L’élan de solidarité a été tout bonnement incroyable

Par ailleurs, nous organisons des cours de langue, de danse et venons d’ouvrir une bibliothèque. Nous continuons bien entendu de récolter des dons de nourriture et de vêtements, ainsi que de matériel médical. Depuis le 24 février, nous avons envoyé quelque 700 tonnes d’aide humanitaire en Ukraine, un effort impressionnant proportionnellement à la taille de notre communauté. Nous avons également mis en place le projet Uambulance qui vise à collecter des dons pour acheter des ambulances. Ces derniers mois, nous en avons envoyé cinq en zone de guerre. Nous avons aussi la volonté de rénover un hôpital en Ukraine et récoltons de l’argent pour ce faire. Nous venons également de signer un partenariat avec Doctena pour offrir une aide psychologique aux réfugiés sur la plateforme en ligne. 

Enfin, nous cherchons un endroit où ériger notre «Ukrainian Culture Center». Environ 6.000 Ukrainiens vivent aujourd’hui au Grand-Duché, contre 2.000 avant l’invasion russe du 24 février. Notre communauté a plus que triplé et l’intérêt pour l’Ukraine et sa culture a fait un bond. C’est pourquoi nous souhaitons continuer à organiser divers évènements pour faire découvrir nos traditions.  

Comment évaluez-vous les mesures qui ont été prises au Luxembourg pour accueillir et soutenir les réfugiés? 

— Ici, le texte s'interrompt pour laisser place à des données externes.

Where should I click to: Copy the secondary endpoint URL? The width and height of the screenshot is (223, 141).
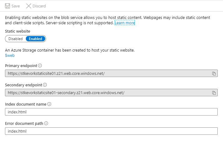coord(214,93)
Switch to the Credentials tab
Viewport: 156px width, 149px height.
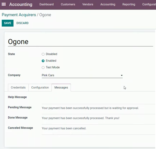18,87
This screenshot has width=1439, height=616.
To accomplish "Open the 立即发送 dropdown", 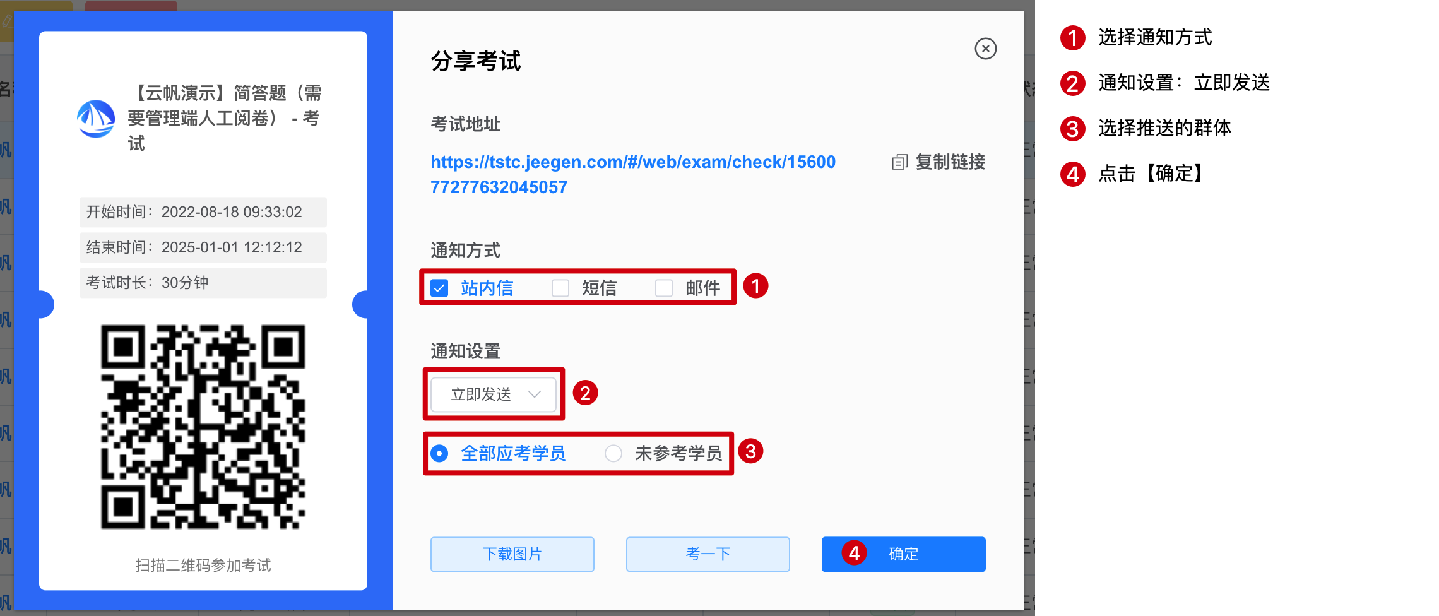I will (494, 394).
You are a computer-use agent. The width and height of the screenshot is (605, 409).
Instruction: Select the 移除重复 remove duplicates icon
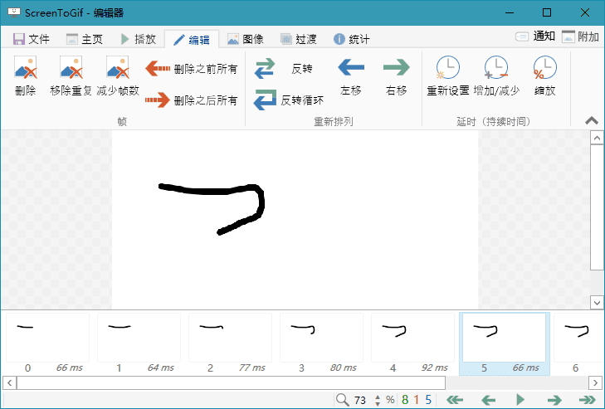(71, 76)
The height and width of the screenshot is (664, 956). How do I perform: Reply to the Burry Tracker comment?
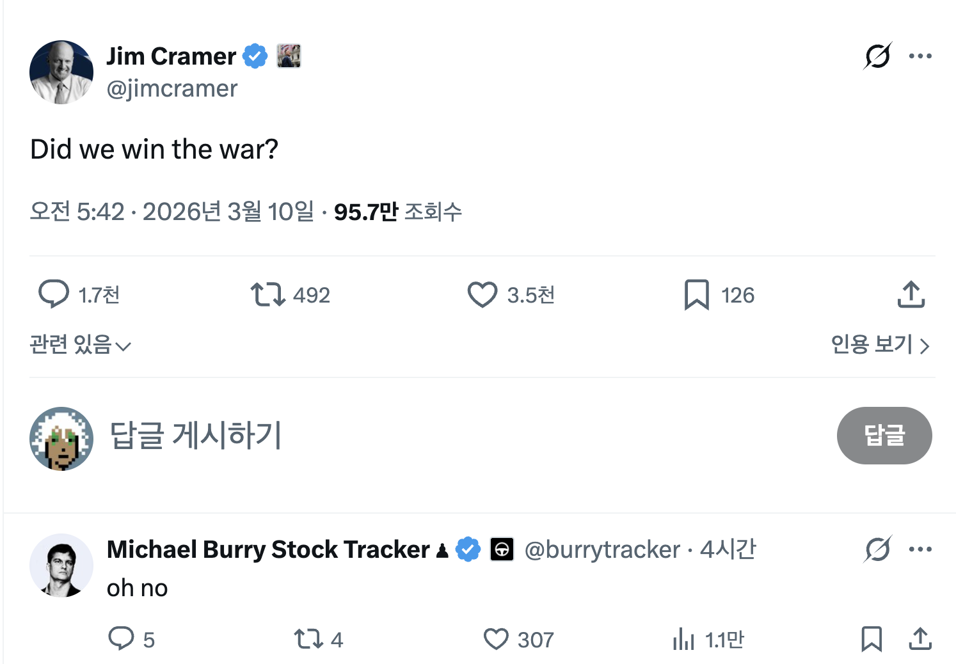point(121,638)
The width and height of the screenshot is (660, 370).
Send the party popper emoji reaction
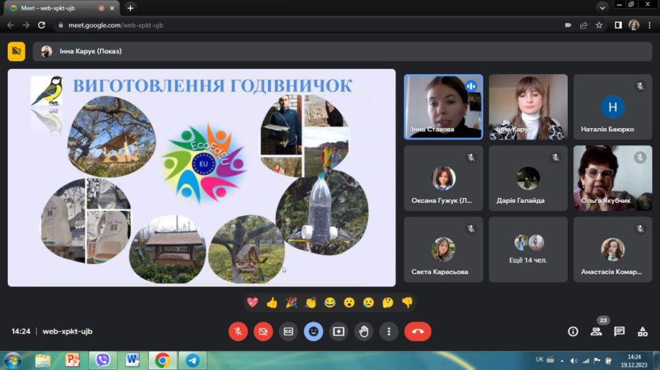(x=291, y=302)
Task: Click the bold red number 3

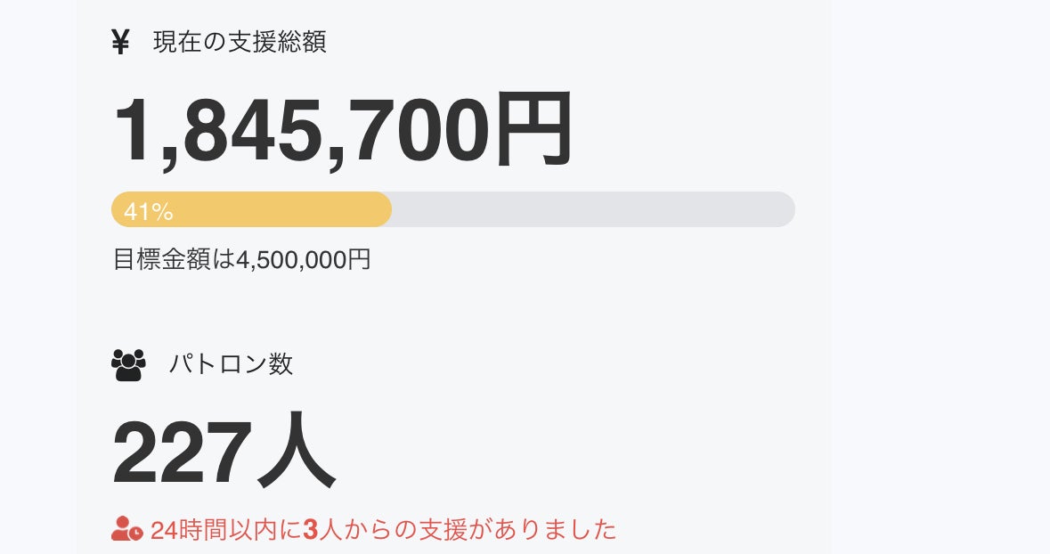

Nous n’avons pas de chiffres précis mais, trois mois après l’aggravation du conflit, la plupart des réfugiés sont déjà installés, soit dans des familles, soit dans des hôtels. Bien sûr, certains attendent encore au centre de primo-accueil de recevoir le statut temporaire qui leur permettra de trouver un logement ou une famille d’accueil. Si les choses bougent, notons que, le marché immobilier étant ce qu’il est, très peu de réfugiés sont parvenus à trouver leur propre logement. En outre, après trois mois, certaines familles d’accueil peuvent commencer à rencontrer des difficultés financières. En effet, certains ménages ont plus que doublé sans recevoir aucun financement supplémentaire. Si quelques-uns ont introduit une demande auprès du gouvernement, ils ne reçoivent rien pour le moment. C’est pourquoi nous continuons de récolter de la nourriture et des vêtements. Rappelons également que la guerre n’est pas finie et que des réfugiés continuent d’arriver, bien qu’à un rythme moins soutenu. Nous attendons donc l’ouverture de 1.000 places supplémentaires dans un hôtel du Kirchberg. 

Je souhaiterais aussi saluer tous les acteurs publics luxembourgeois, que ce soit la Ville de Luxembourg, la Ville d’Esch mais aussi de nombreuses autres communes (comme Hesperange, Strassen, Walferdange, Kopstal, Differdange, Contern, Bissen) ainsi que tous les ministères pour l’aide qu’ils nous ont apportée. Pour n’en citer qu’un, nous remercions chaudement le ministère de l’Éducation car la plupart des enfants qui sont arrivés au Grand-Duché sont aujourd’hui scolarisés. 

Que peuvent faire les Luxembourgeois pour continuer à vous aider? 

La réponse se trouve dans la question: continuer à aider, à faire des dons, à fournir de l’aide humanitaire, à participer à nos manifestations, à parler tout simplement. J’aimerais remercier le Luxembourg et les Luxembourgeois car l’élan de solidarité a été tout bonnement incroyable. Mais, à vrai dire, l’aide a diminué ces dernières semaines, alors que la guerre continue et qu’elle n’est pas loin d’ici! Trois mois après l’aggravation du conflit, les gens commencent à «s’y habituer». Le pire est d’être oubliés. Nous devons continuer à nous battre ensemble car l’Ukraine protège aujourd’hui l’Europe toute entière et ses valeurs.